NVLink and the New Hardware Game
We have spent the previous chapters slowly climbing the stack from copper wire to user-facing application. Let us close the technical part of this volume with a glimpse of where the frontier is, and why it matters that you understand everything beneath it.
Why is NVIDIA the most valuable company in the world?
At the time of writing, NVIDIA's market capitalization has surpassed essentially every other public company in the world. It has done this on the back of selling GPUs to companies that are training and serving large AI models.
A junior reading the news will say: "GPUs are good at AI, NVIDIA makes GPUs, NVIDIA wins." That is true and shallow. There is a deeper truth, and it is the same truth this entire book has been pointing at.
The bottleneck for large-scale AI is not "do GPUs exist." Several companies make GPUs. AMD makes them. Intel makes them. Google makes TPUs. Many startups make accelerators.
The bottleneck is how fast GPUs can talk to each other.
A single GPU cannot hold a state-of-the-art model. The model is too large. So you build a cluster — 8, 16, 64, or thousands of GPUs — and you split the model across them. Now every step of training or inference requires the GPUs to share intermediate results with each other. Hundreds of gigabytes per second of data flying between chips.
If you connect those GPUs over a normal PCI bus or a normal network, the inter-GPU bandwidth becomes the limit. The GPUs sit idle waiting for data. Your billion-dollar cluster runs at a fraction of its theoretical capacity.
NVIDIA's edge — the one nobody else has fully cracked yet — is a technology called NVLink, an interconnect designed specifically to let multiple GPUs share memory at speeds that approach the GPUs' internal memory bandwidth. With NVLink and its successors (NVSwitch, NVLink Switch System), you can wire dozens of GPUs together in a single rack and have them behave, from the model's point of view, almost like one big unified GPU.
This is, fundamentally, a hardware victory, and a hardware-aware software stack victory. It is what the whole industry has been chasing.
Why is this in a book about computer fundamentals?
Because it is the same lesson, one more time, at the latest frontier:
- The hub became a switch by getting aware.
- The copper cable was beaten by fiber on distance.
- The IPv4 shortage was solved by NAT through clever address translation.
- The slow file-by-file network became fast by minimizing syscalls and copying.
- The single GPU was beaten by tightly interconnected clusters through direct memory sharing.
Every leap forward in this story has the same shape. Find the real bottleneck. Build something that addresses it directly. Let the rest of the world catch up.
If you understand only the application layer, you will spend your career making apps slightly faster by switching frameworks. If you understand the full stack, you will spend your career identifying the bottlenecks that move industries.

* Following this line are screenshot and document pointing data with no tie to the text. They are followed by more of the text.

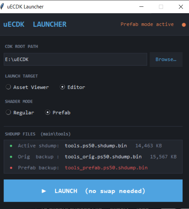189x209 pixels.
Task: Minimize the uECDK Launcher window
Action: pyautogui.click(x=141, y=6)
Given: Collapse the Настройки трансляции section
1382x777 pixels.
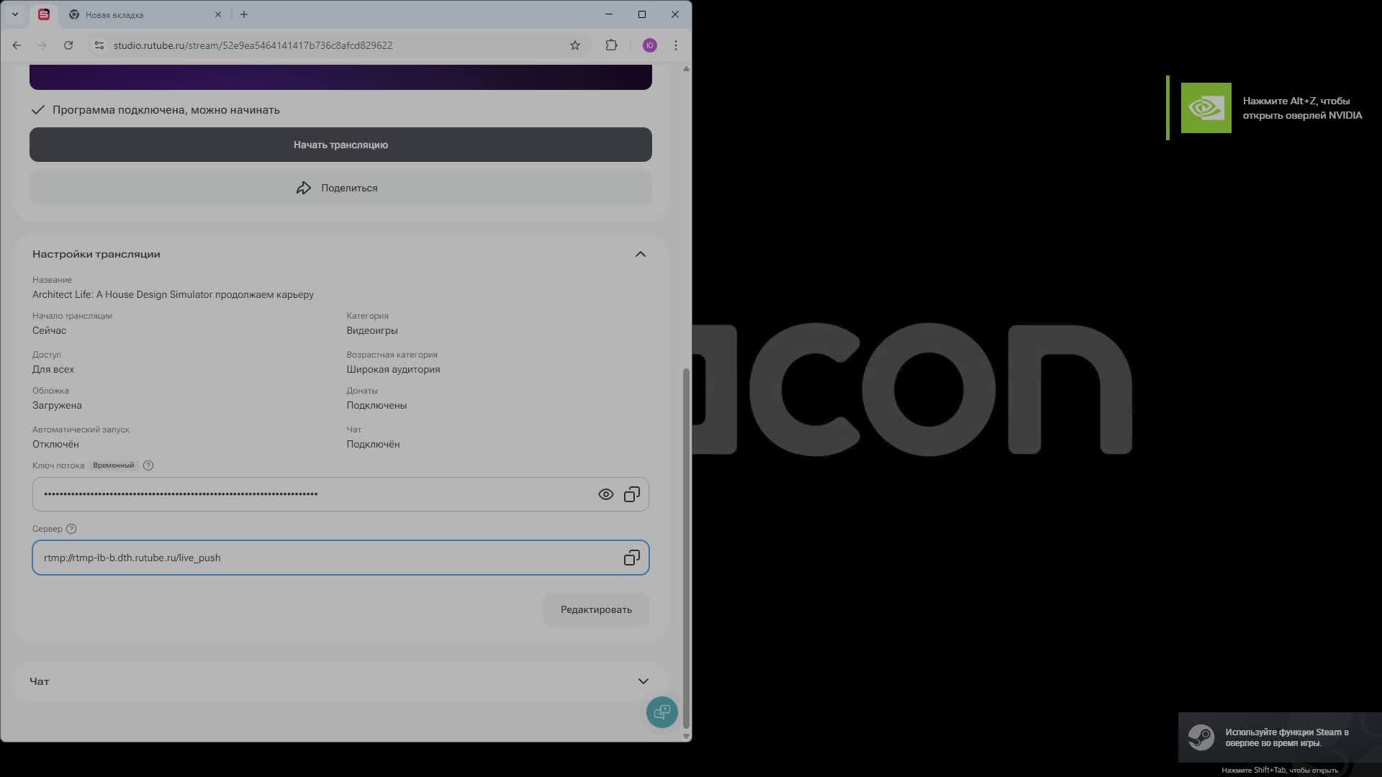Looking at the screenshot, I should tap(640, 254).
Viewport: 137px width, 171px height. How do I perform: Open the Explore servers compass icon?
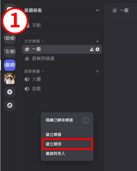click(10, 105)
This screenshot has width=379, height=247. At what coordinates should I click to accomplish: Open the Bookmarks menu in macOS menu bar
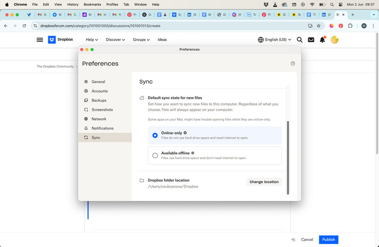pyautogui.click(x=92, y=4)
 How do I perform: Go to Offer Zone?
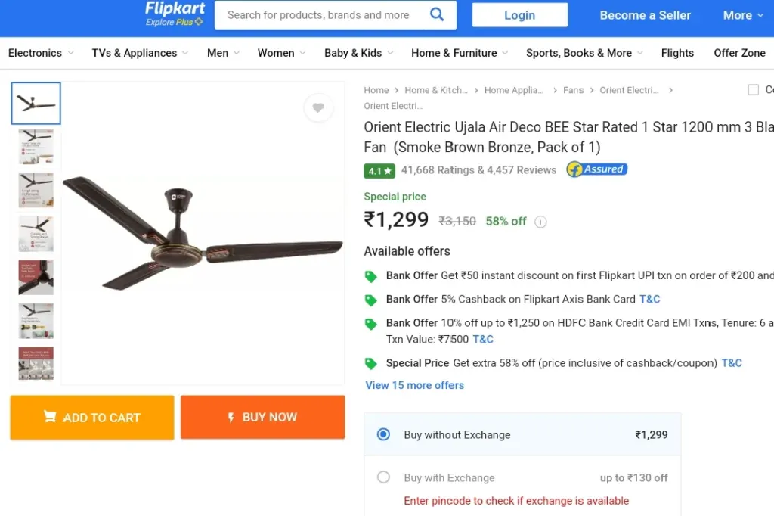click(x=739, y=53)
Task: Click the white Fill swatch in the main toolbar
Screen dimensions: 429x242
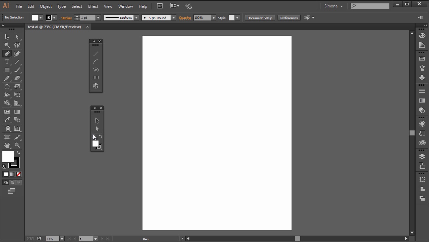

That is the difference this book is trying to make.
Push On It
- Read NVIDIA's own technical documentation for NVLink and NVSwitch. Identify the bandwidth numbers. Compare to PCIe Gen 4 and Gen 5. The gap is the moat.
- Read about RDMA (Remote Direct Memory Access) and InfiniBand. These are older technologies that pioneered the idea of letting one machine read another's memory without going through the CPU. How is NVLink an evolution of these ideas?
- Look at one of the open-source distributed training frameworks (PyTorch DDP, FSDP, DeepSpeed, Megatron). Find the part of the code that handles cross-GPU communication. Notice how much engineering goes into doing it well.